──────── RECORDS SHOWN
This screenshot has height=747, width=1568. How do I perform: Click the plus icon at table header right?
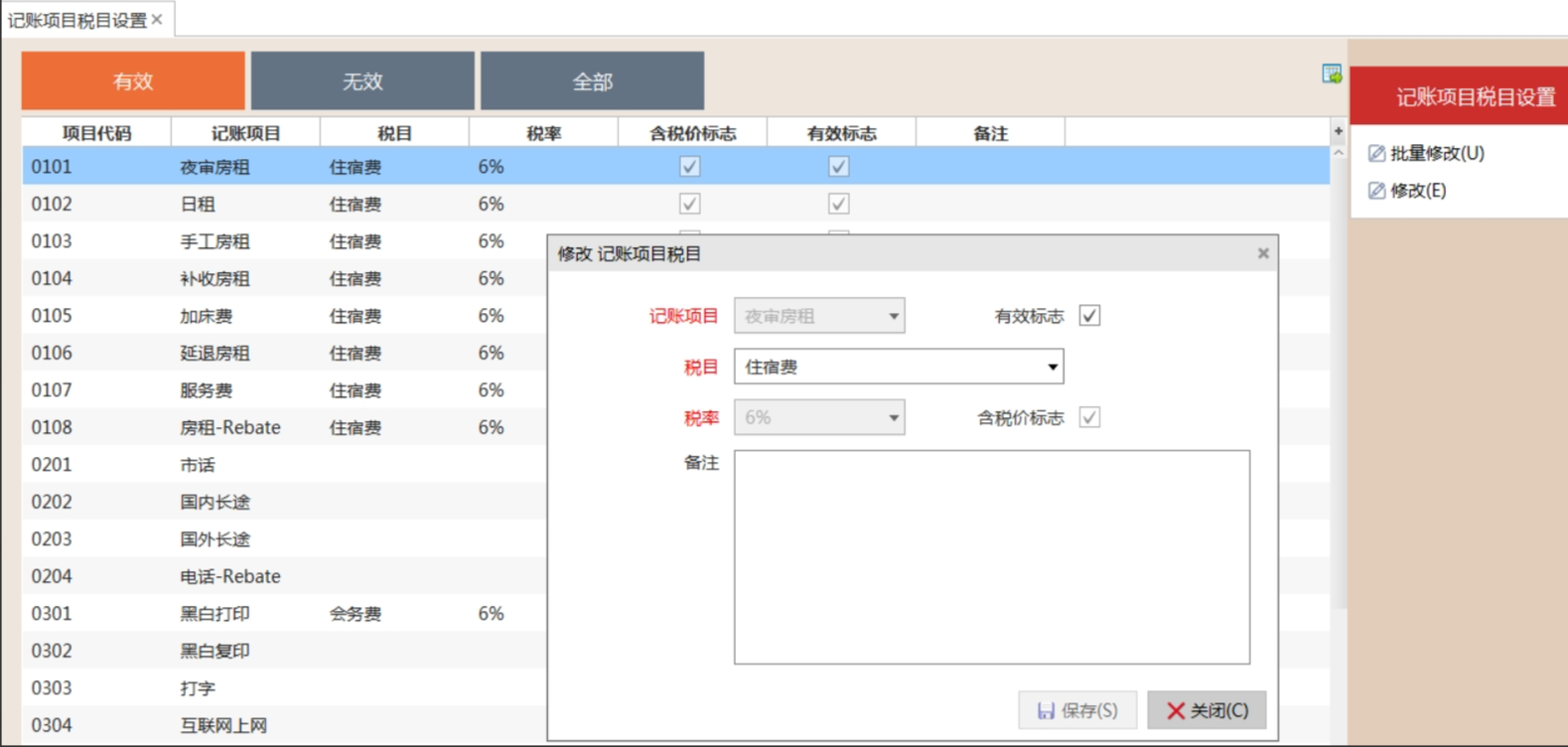click(x=1338, y=131)
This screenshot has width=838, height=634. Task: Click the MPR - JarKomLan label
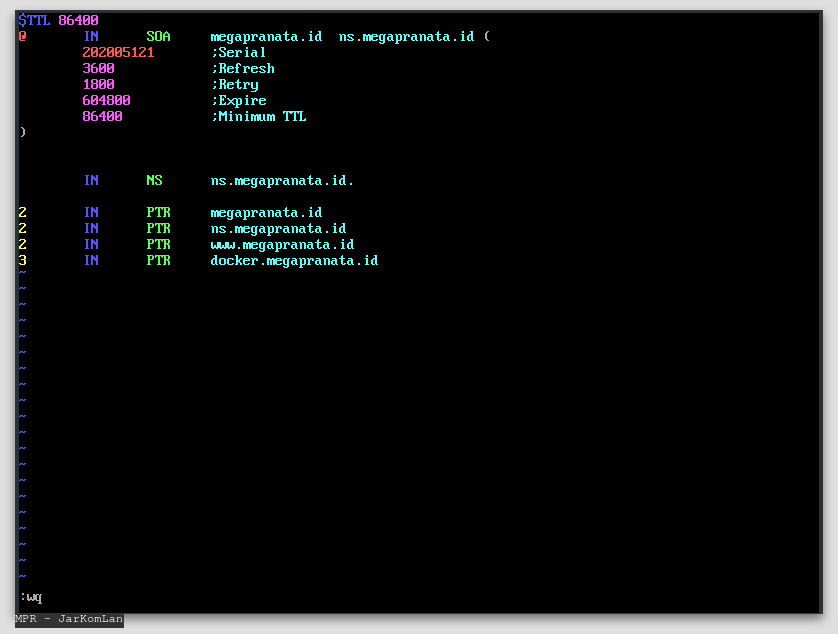click(69, 620)
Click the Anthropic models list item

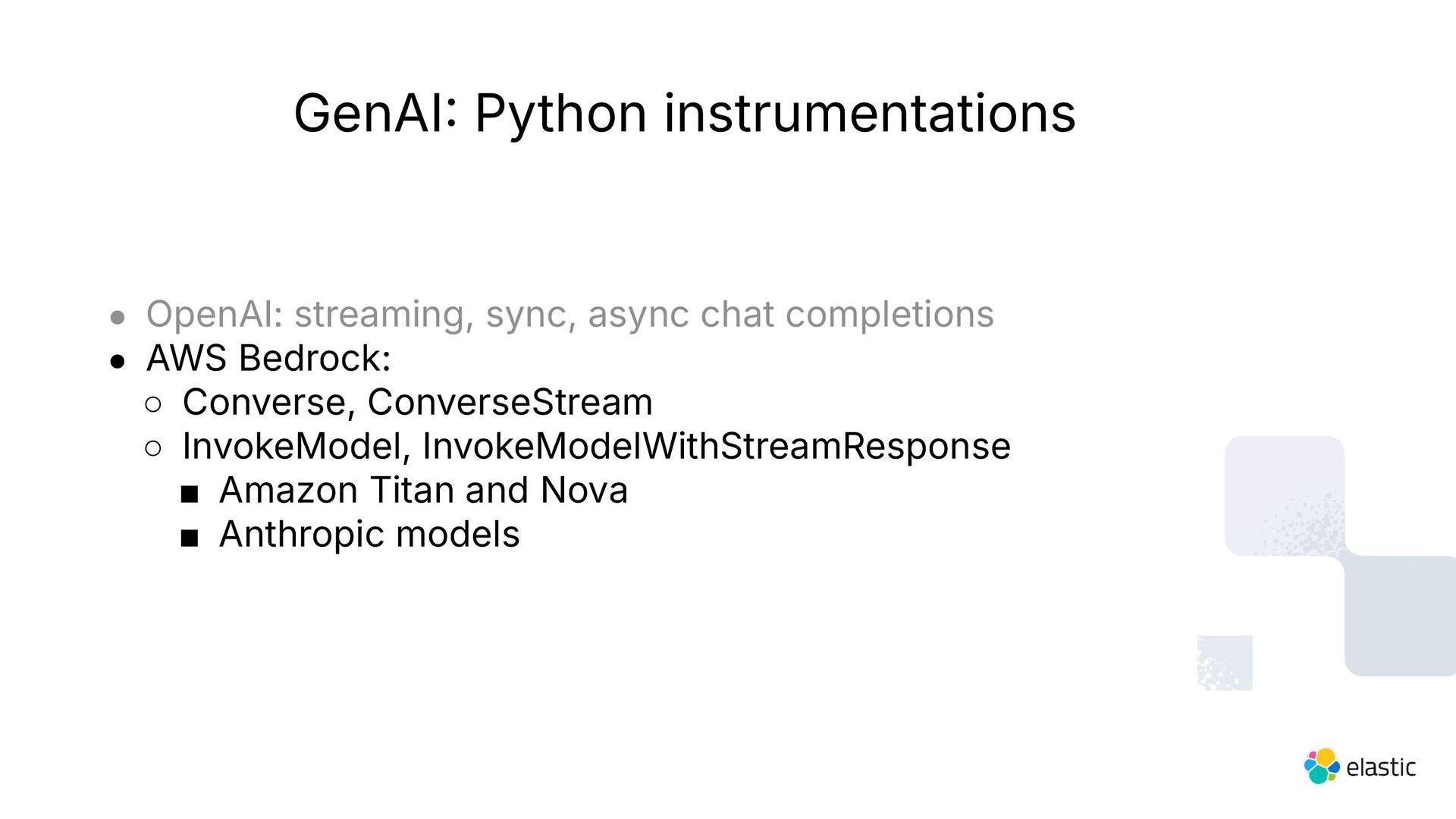pyautogui.click(x=369, y=535)
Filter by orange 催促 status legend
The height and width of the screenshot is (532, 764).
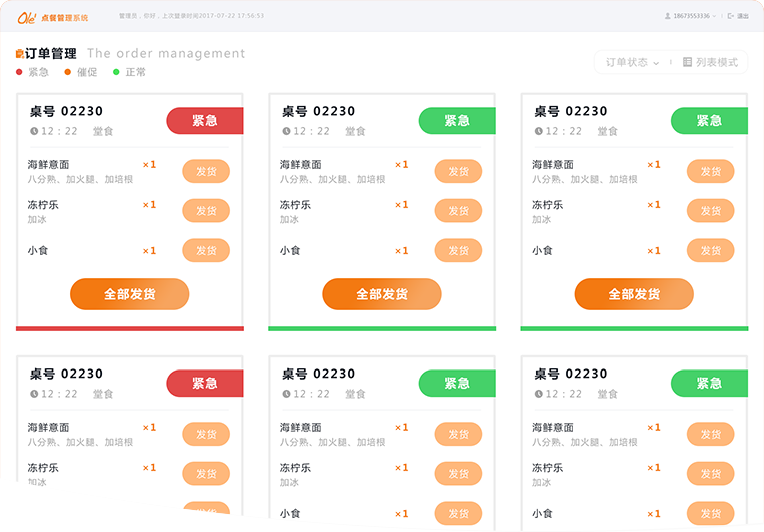pyautogui.click(x=81, y=72)
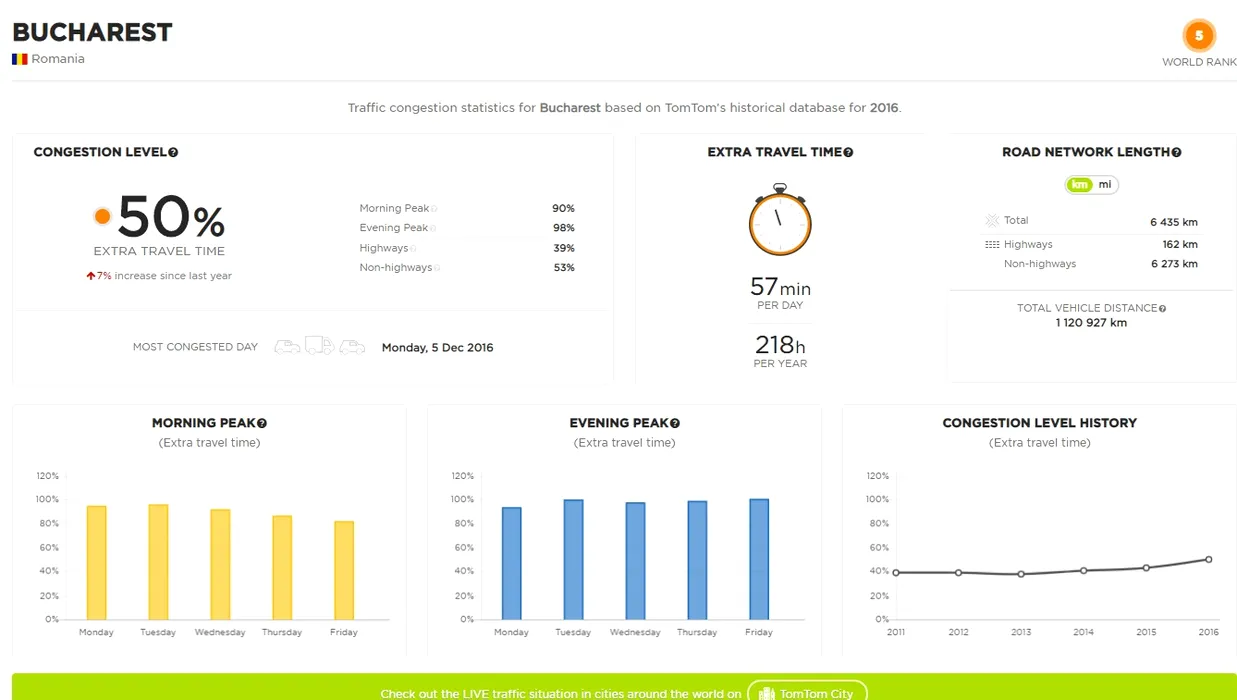Screen dimensions: 1237x700
Task: Click the orange World Rank 5 badge
Action: pyautogui.click(x=1198, y=37)
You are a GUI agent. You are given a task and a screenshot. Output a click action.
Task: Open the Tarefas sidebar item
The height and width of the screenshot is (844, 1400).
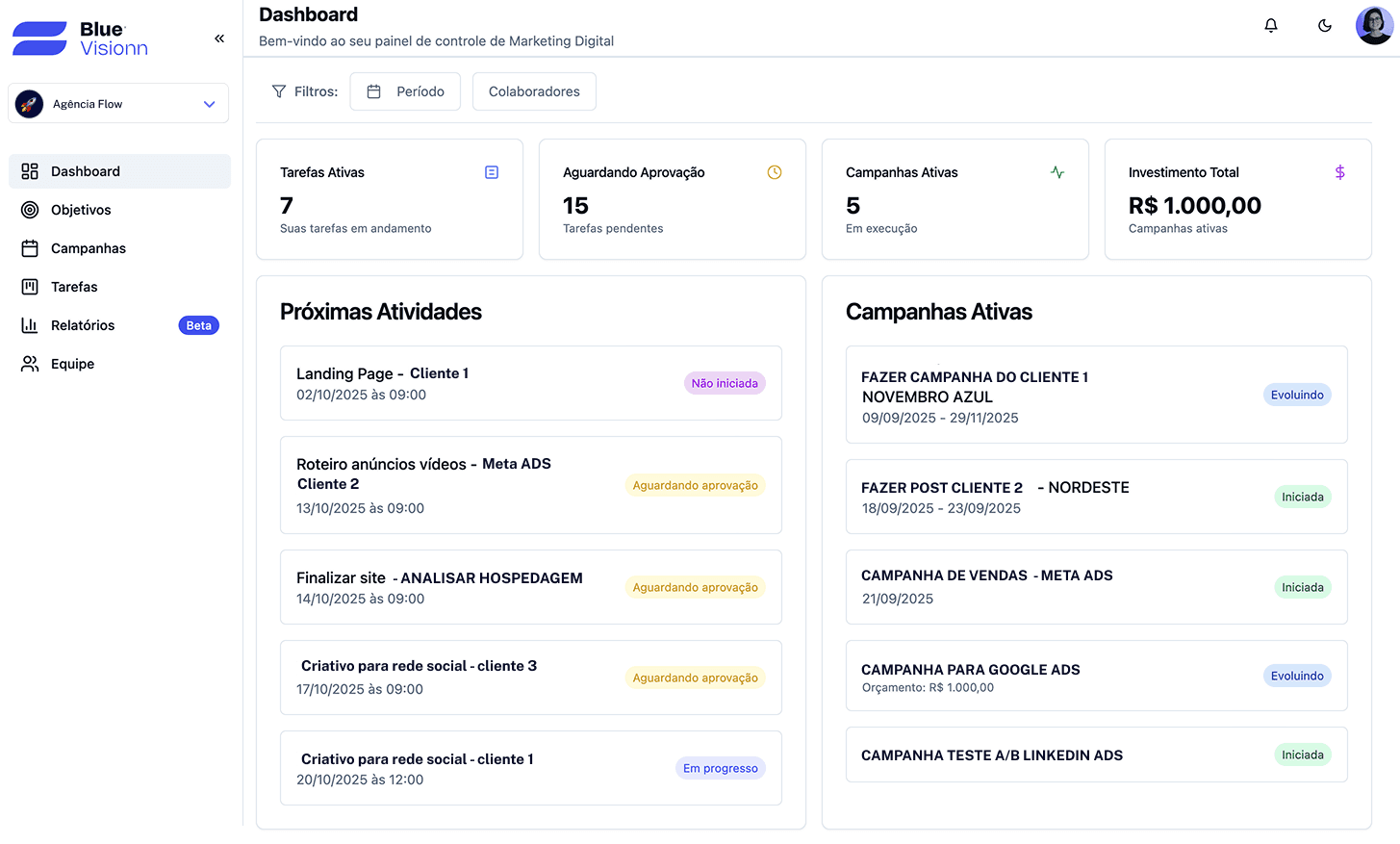click(74, 287)
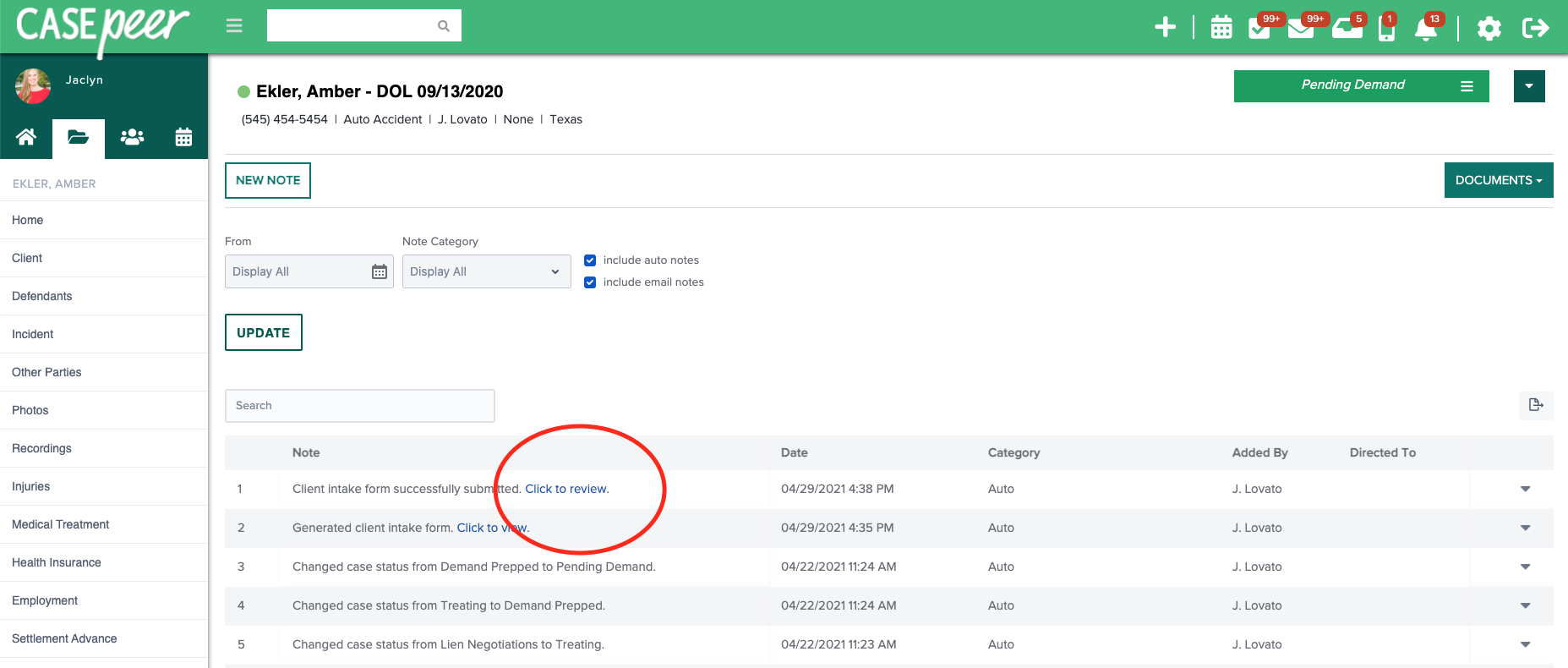
Task: Select Defendants from sidebar menu
Action: click(42, 296)

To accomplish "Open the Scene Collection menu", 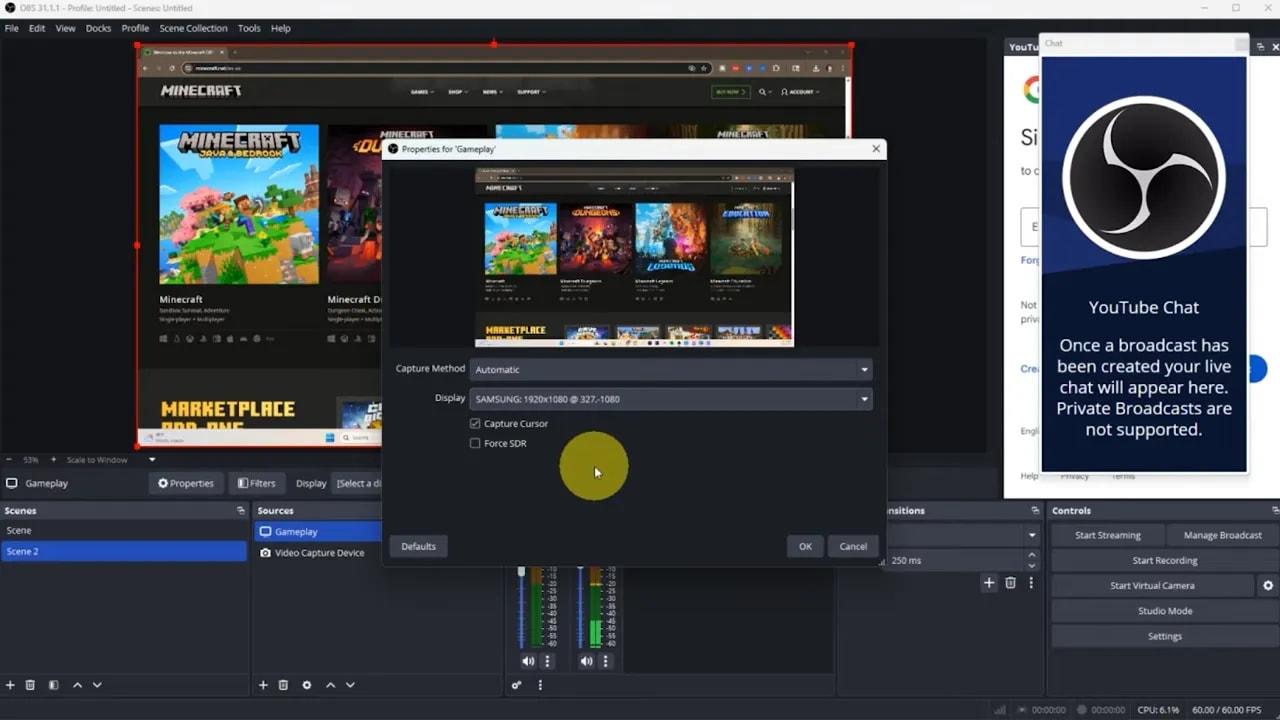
────────────────
Leave out the pictures and print each record exactly as it stands.

_EXERCISE SOLUTION_
This screenshot has height=747, width=1568. How do I perform: Click the plus icon at table header right?
click(x=1338, y=131)
This screenshot has width=838, height=634. Task: Click the MPR - JarKomLan label
click(69, 620)
Click the Anthropic models list item

pyautogui.click(x=369, y=535)
Filter by orange 催促 status legend
The height and width of the screenshot is (532, 764).
pyautogui.click(x=81, y=72)
Screen dimensions: 1237x700
Task: Click the orange World Rank 5 badge
Action: pyautogui.click(x=1198, y=37)
You are a GUI agent. You are given a task and a screenshot. Output a click action.
Task: Open the Tarefas sidebar item
The height and width of the screenshot is (844, 1400).
click(74, 287)
Task: Select Defendants from sidebar menu
Action: click(42, 296)

To accomplish "Open the Scene Collection menu", 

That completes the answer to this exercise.